- Text to read -
** start **

In this study, we measured changes in glacier area and surface elevation in the major six regions described above – AV: Avachinsky Volcanic Group, KR: Kronotsky Peninsula, KL: Klyuchevskaya Volcanic Group, IC: Ichinsky, AL: Alney and NS: Northern Sredinny Ranges (Fig. 1). Furthermore, the AV and NS regions are divided into sub-regions – AV1: Avachinsky, AV2: Zhupanovsky, NS1: Shishel, NS2: Khuvkhoitun, NS3: Ostry and NS4: Tylele and Pauk. These regions cover 89% of the total glacier area on the Kamchatka Peninsula. Small glaciers scattered throughout other regions are analyzed only for changes in the area, but not for the surface elevation. These glaciers cover 60 km2 in total, which accounts for 11% of the entire glacier area in Kamchatka.

3. Data and method

3.1. Glacier outline and area

Glacier outlines were delineated manually based on the Landsat 7 Enhanced Thematic Mapper Plus (ETM+) and Landsat 8 Operational Land Imager (OLI) images acquired in 2000‒02 and 2014‒16 (Table S1). The images were downloaded from the Earth Explorer website maintained by the United States Geological Survey (http://earthexplorer.usgs.gov/). We used the ETM+ and OLI images with a spatial resolution of 30 m. Debris-covered glaciers located in AV, KL and IC were delineated with the aid of surface topographic features arising from ice movement (Barr and others, Reference Barr, Lynch, Mullan, De Siena and Spagnolo2018b). Debris-covered and debris-free areas were distinguished based on surface features on the Landsat false color imagery. The ArcticDEM shade maps with 7 m resolutions were used for this purpose (Noh and Howat, Reference Noh and Howat2015; Morin and others, Reference Morin2016). Based on the outlines obtained, the glacier area in each region was calculated for the periods 2000/01/02 and 2014/15/16. Uncertainty in the area measurement δA was estimated as

(1)$$\matrix{ {\delta A = \sqrt {\displaystyle{{\mathop \sum \nolimits_{i = 1}^n {( {A_i-{\hat{A}}_i} ) }^2} \over n}} } \cr } $$

where n is the number of glaciers in the region, A i is the area of an individual glacier computed from a manually delineated outline and $\hat{A}_i$ is the area obtained after the conversion of the polygon to a raster image composed of 30 m × 30 m pixels (Bajracharya and others, Reference Bajracharya, Maharjan and Shrestha2014).

** end **

- Supplied information -
** start **

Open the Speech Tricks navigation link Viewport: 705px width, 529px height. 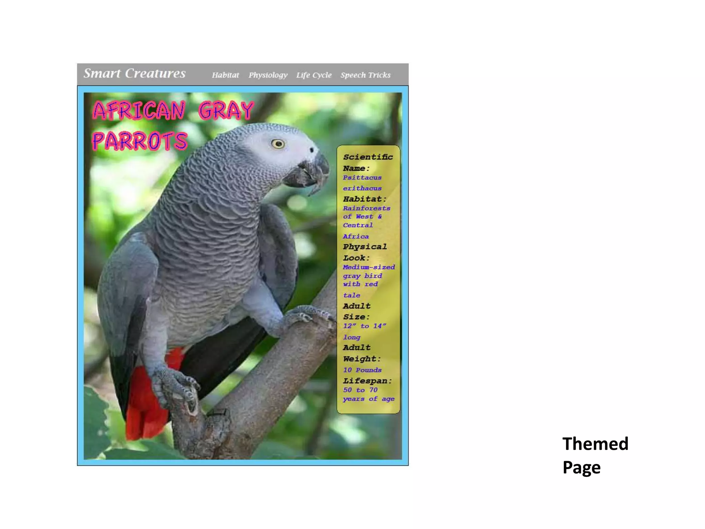click(x=365, y=75)
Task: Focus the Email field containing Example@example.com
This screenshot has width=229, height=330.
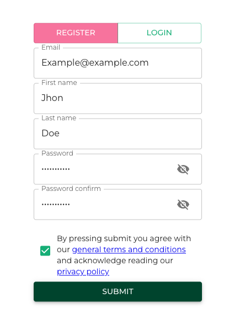Action: 118,63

** end **

- Requirements -
(1) Answer these from the Kamchatka glacier text:
(a) What share of the total glacier area on the Kamchatka Peninsula do the studied regions cover?
(b) What spatial resolution did the ETM+ and OLI images have?
(c) What resolution did the ArcticDEM shade maps have?
(2) Copy word for word the passage of the Kamchatka glacier text that begins at the words "where n is the"; stop after "Maharjan and Shrestha2014).".
The data is separate from the Kamchatka glacier text.

- The answers -
(1)
(a) 89%
(b) 30 m
(c) 7 m

(2)
where n is the number of glaciers in the region, A i is the area of an individual glacier computed from a manually delineated outline and $\hat{A}_i$ is the area obtained after the conversion of the polygon to a raster image composed of 30 m × 30 m pixels (Bajracharya and others, Reference Bajracharya, Maharjan and Shrestha2014).